In this job we come into people lives when they least expect it, and trust me, no one bothers to tidy up before we get there. It is a fascinating privilege to be invited into patients' houses. We are seeing them not only at their most vulnerable and sick, but we are seeing them in their own private spaces. I've picked people out of every room in a house, including and quite often, the bathroom.
What prompted my thoughts on this subject was a recent call, of course. I hate to be fooled, especially by a house. I went to a call in a pretty nice neighborhood and as I was finding the house, I remarked to myself how glad I was to be in this particular area. How nice it will be to go into one of these houses. Undoubtedly it will be clean and bright and well kept. But one might think I would have learned by now that every time I think this, I'm wrong. I should probably stop counting my unsmelly and well-lit eggs before they hatch.
The last time I assumed tidiness, I was met with the most horrible stale smokey house I've ever encountered. I think I acquired asthma, dirty teeth, and my hair turned brown just from being in the living room. This time, it was the perennial foe of EMS: cats. Well, any pets can be a problem, but this house was clearly full of cats. Or at least, I think we could have created one from all of the hair around the house.

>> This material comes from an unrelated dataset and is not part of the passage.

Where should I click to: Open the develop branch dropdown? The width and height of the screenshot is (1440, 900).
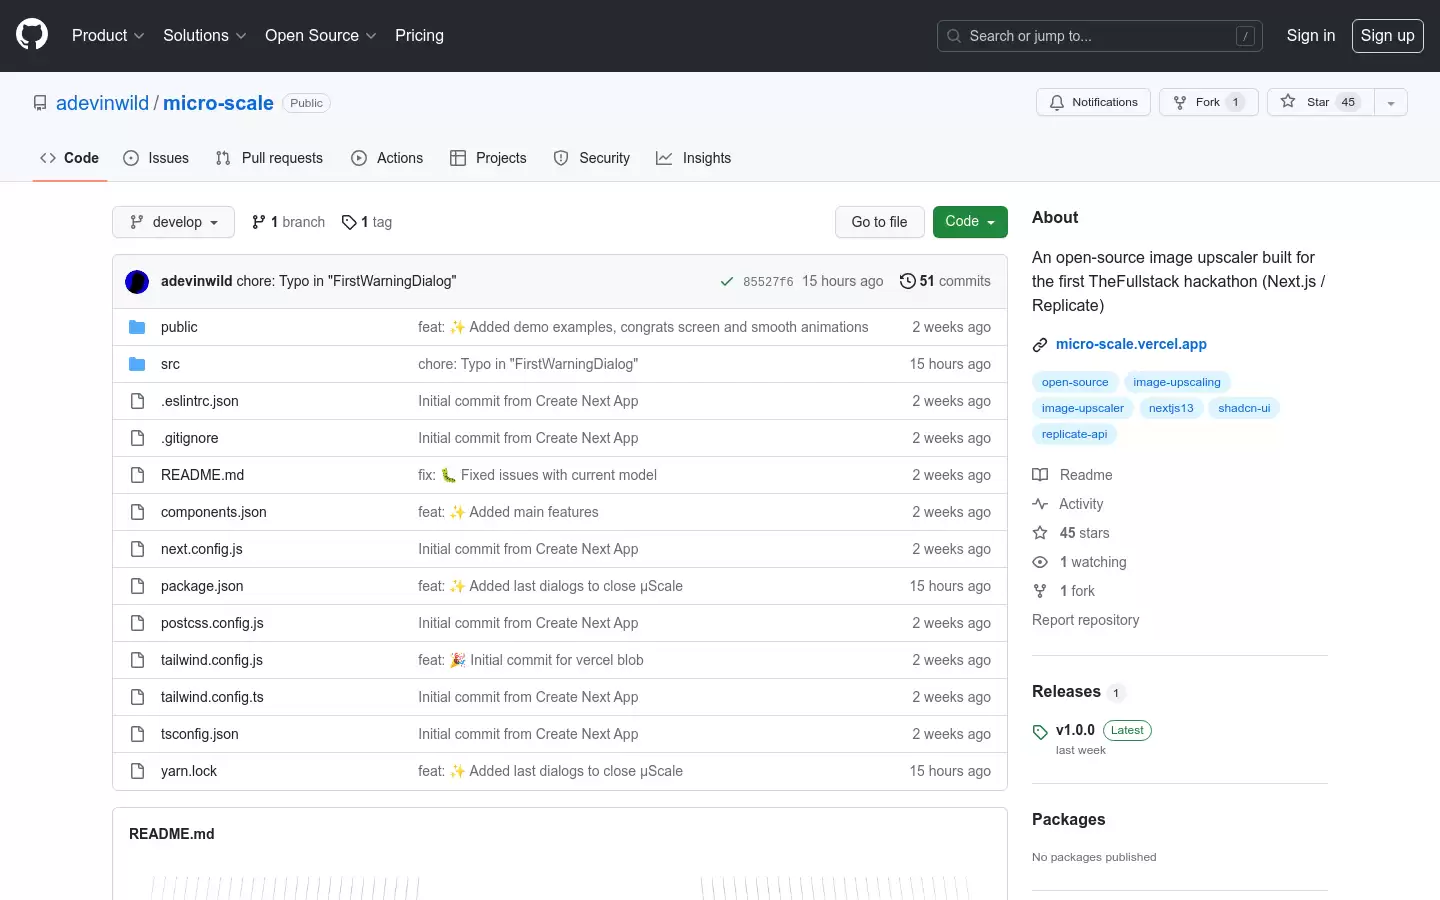point(173,222)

Now, I probably shouldn't be telling tales about houses, but they are too much of an interesting part of the job to ignore.
I think you can tell a lot about a person by their house. From the barren and unkempt drug addicts' house, to the house that has clearly been loved for decades. When I was a student in the city I learned in which houses to deploy the roach shuffle so that we didn't leave with anything we didn't come with.

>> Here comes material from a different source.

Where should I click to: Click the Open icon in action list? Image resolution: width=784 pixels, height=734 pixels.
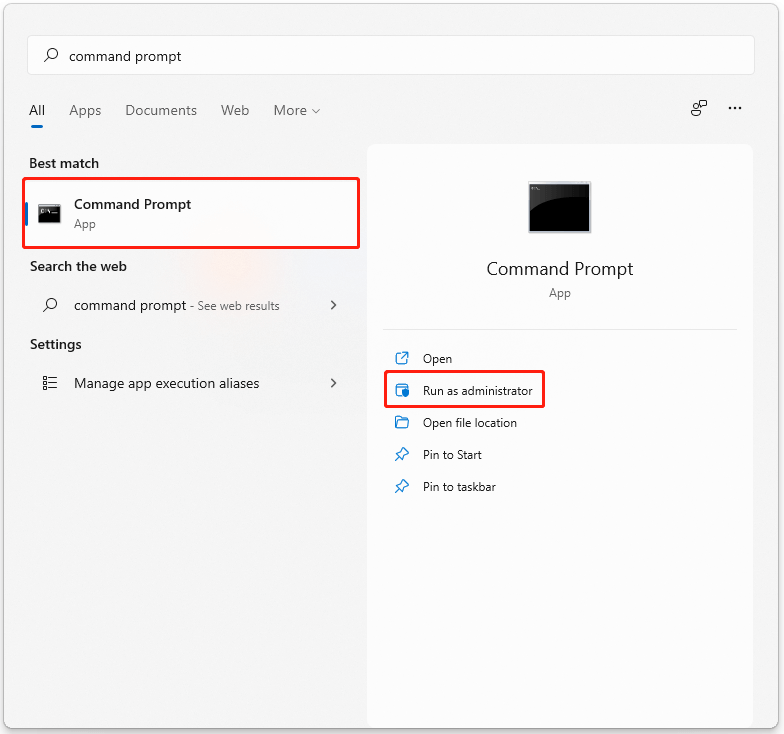tap(402, 358)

I also learned what a beautiful dichotomy it is to go from the most squalid rented room on one call and then step into a high society million dollar house on the next.
Some houses I want to stay in all day. I want to know these people, get a tour, and hear their stories, because I know they'll be interesting. If the patient isn't too sick, I'll ask about some things. It shows I'm paying attention and am interested in them. Besides, I enjoy non sequitur conversation starters. "How did you come by that cigar store indian, anyway?"
Though it is getting rare, I am still surprised by houses and their owners. Usually, it's a bad surprise, when I expect greatness and find something horrible. But sometimes, it's a good surprise, and like all good surprises in this job, they slowly work to restore my faith in humanity.